YOUR SOLIN GENERATED RECIPE
Chicken and Berry Mason Jar Salad
Pan-seared chicken breast layered with juicy berries and toasted walnuts, finished with a bright balsamic vinaigrette for a crisp, refreshing bite.
INGREDIENTS
1 tbsp balsamic vinegar
1 tbsp extra virgin olive oil
0.13 tsp sea salt
0.13 tsp black pepper
0.5 cup sliced cucumber
0.5 cup fresh blueberries
0.5 cup sliced strawberries
5 oz cooked chicken breast
0.5 oz chopped walnuts
2 cup baby spinach
PREPARATION
In a wide-mouth quart-sized mason jar, whisk together the balsamic vinegar, olive oil, sea salt, and black pepper at the very bottom.
Place the sliced cucumbers into the jar first, allowing them to sit directly in the dressing to marinate.
Add the blueberries and strawberries on top of the cucumbers to create a fruit layer.
Dice the cooked chicken breast and add it as the next layer, followed by the chopped walnuts.

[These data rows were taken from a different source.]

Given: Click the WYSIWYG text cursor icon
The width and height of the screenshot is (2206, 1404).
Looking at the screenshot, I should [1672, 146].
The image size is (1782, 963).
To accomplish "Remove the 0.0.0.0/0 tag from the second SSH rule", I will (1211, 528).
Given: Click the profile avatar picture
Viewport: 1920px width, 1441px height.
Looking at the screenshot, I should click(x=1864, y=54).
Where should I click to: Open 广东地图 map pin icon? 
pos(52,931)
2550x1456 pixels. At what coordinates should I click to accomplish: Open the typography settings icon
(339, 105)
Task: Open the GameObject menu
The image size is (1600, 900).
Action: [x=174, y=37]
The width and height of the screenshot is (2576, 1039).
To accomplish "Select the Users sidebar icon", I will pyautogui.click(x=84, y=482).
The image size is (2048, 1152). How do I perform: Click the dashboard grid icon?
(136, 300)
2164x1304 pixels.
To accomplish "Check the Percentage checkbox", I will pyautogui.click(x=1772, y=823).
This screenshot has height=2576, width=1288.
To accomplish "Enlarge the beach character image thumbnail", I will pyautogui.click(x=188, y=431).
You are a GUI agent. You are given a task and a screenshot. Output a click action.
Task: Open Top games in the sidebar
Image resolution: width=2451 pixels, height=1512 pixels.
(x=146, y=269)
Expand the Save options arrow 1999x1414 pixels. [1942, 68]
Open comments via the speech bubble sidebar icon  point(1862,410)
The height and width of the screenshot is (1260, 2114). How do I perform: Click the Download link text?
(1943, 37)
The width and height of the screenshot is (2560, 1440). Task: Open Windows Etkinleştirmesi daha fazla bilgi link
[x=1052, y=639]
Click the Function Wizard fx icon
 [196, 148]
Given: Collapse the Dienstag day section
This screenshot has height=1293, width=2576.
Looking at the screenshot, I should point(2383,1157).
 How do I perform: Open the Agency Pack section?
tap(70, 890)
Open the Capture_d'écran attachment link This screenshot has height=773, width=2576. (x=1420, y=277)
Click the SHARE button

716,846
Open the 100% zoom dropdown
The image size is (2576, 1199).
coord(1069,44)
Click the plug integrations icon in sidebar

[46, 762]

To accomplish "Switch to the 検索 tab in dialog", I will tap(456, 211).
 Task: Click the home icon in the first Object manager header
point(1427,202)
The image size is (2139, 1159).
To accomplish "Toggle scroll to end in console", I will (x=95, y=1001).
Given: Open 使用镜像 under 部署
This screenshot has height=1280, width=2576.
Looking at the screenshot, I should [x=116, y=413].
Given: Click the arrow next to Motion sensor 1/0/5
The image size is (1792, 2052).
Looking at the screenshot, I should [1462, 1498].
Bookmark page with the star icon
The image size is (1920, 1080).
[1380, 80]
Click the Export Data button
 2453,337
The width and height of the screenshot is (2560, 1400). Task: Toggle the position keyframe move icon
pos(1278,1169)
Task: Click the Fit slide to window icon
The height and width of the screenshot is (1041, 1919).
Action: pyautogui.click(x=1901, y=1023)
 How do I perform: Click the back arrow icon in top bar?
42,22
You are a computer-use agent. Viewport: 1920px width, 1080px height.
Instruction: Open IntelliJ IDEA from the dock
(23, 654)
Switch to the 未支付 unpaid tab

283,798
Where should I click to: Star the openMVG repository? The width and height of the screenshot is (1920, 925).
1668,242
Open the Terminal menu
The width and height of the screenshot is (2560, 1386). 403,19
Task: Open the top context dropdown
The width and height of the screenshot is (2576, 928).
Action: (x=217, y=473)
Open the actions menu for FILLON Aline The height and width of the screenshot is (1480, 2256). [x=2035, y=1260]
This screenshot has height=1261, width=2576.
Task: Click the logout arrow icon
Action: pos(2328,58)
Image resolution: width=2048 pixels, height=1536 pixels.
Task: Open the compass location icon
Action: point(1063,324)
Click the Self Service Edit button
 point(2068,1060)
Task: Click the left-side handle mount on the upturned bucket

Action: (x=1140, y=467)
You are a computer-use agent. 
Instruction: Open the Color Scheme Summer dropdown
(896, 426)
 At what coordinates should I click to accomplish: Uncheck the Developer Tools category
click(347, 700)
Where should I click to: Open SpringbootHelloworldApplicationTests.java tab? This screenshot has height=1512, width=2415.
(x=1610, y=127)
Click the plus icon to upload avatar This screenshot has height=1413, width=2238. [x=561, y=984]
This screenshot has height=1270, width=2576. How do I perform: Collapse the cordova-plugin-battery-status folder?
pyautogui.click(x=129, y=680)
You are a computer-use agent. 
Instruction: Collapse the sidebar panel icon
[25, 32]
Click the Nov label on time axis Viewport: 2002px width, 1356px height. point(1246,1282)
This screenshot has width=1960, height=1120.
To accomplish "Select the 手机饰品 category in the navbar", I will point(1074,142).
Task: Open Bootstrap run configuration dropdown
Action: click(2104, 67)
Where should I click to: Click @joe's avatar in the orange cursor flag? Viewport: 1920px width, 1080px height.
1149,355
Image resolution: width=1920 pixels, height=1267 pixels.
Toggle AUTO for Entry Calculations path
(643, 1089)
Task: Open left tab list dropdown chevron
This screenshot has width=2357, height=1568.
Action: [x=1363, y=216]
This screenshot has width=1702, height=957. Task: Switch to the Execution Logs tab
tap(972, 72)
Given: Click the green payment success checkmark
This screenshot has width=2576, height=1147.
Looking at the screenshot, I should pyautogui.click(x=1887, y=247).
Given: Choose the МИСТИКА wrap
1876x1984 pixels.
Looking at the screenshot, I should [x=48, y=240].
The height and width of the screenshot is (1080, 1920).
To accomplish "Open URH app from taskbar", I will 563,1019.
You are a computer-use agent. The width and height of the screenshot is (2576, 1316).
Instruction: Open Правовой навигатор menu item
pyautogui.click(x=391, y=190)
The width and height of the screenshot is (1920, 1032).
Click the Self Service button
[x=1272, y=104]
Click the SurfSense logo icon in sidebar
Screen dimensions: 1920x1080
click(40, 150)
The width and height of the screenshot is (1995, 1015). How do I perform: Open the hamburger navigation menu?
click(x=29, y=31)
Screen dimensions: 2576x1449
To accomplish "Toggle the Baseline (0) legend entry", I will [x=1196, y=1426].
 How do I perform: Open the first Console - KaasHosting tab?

Pack the baby spinach tightly into the remaining space at the top of the jar to ensure it stays dry and crisp.
Seal the jar with a tight-fitting lid and refrigerate for up to 3 days.
When ready to serve, shake the jar vigorously to distribute the dressing or pour the contents into a large bowl and toss.